Former President IBRAHIM Babangida, former military president, has broken on the siide of Igbo presidency in 2019.
Babangida, who ruled Nigeria as head of a military regime between 1985 and 1993, said he is ready to vote for an Igbo president in 2019.
The reverred general spoke with The Interview, a magazine focused on leading professionals and politicians.
The issue of the political position of the Igbos of the Southeast Nigeria has taken the front burners in recent months with the recrudescence of agitations for the separatist state of Biafra.
Ndigbo, which is one of the three major ethnic nationalities, have long-held of a conspiracy among th other two major nationalires to exclude from the mainstream.
Speaking against the background of agitations for the re-birth of Bifra, IBB, as he is fondly called, described agitation for Biafra republic as a distraction.
“We do not need this distraction now,” he was quoted as saying, adding that “I will vote for an Igbo president in 2019, if I find one.”

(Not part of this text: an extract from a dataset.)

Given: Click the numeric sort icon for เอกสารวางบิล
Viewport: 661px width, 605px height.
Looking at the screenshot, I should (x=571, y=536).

According to a report by the Sun, Babangida also revisited one of the most controversial issues involving him – the death of MKO Abiola, acclaimed winner of the June 12, 1993 election. He said he received the news of his death with shock but without regret.
Responding to the question on whether he believed that Abiola died of natural causes, he replied: “I should know? I didn’t serve the tea…!”
The former military ruler also spoke on his relationship with President Muhammadu Buhari, who had accused him of staging the 1985 coup to save General Aliyu Gusau and himself. Babangida told a story of their 2006 encounter arranged by former Abia governor, Chief Orji Uzor Kalu, as proof that all is well between him and the president, adding, “one thing you guys in the media want is for us to be exchanging words with each other each time we see.”
He spoke on June 12 and how he received the news of the death of the winner of the election, Chief MKO Abiola, saying, he “was shocked,” but without regret.
Also in the interview, Babangida spoke on the two “most traumatic” coups during his eight-year regime – the Mamman Vatsa and Gideon Orkar coups – revealing, for the first time, a meeting he had with Vatsa before his trial began. The interview also covered Dele Giwa and the C130 Hercules plane crash in Ejigbo, which left 150 military officers dead.
In the same edition, frontline lawyer and Senior Advocate of Nigeria, Femi Falana, spoke on why he was dropped from the ministerial list, while the new President of Mauritius, Ameenah Gurib-Fakim, gave African leaders some homework to do.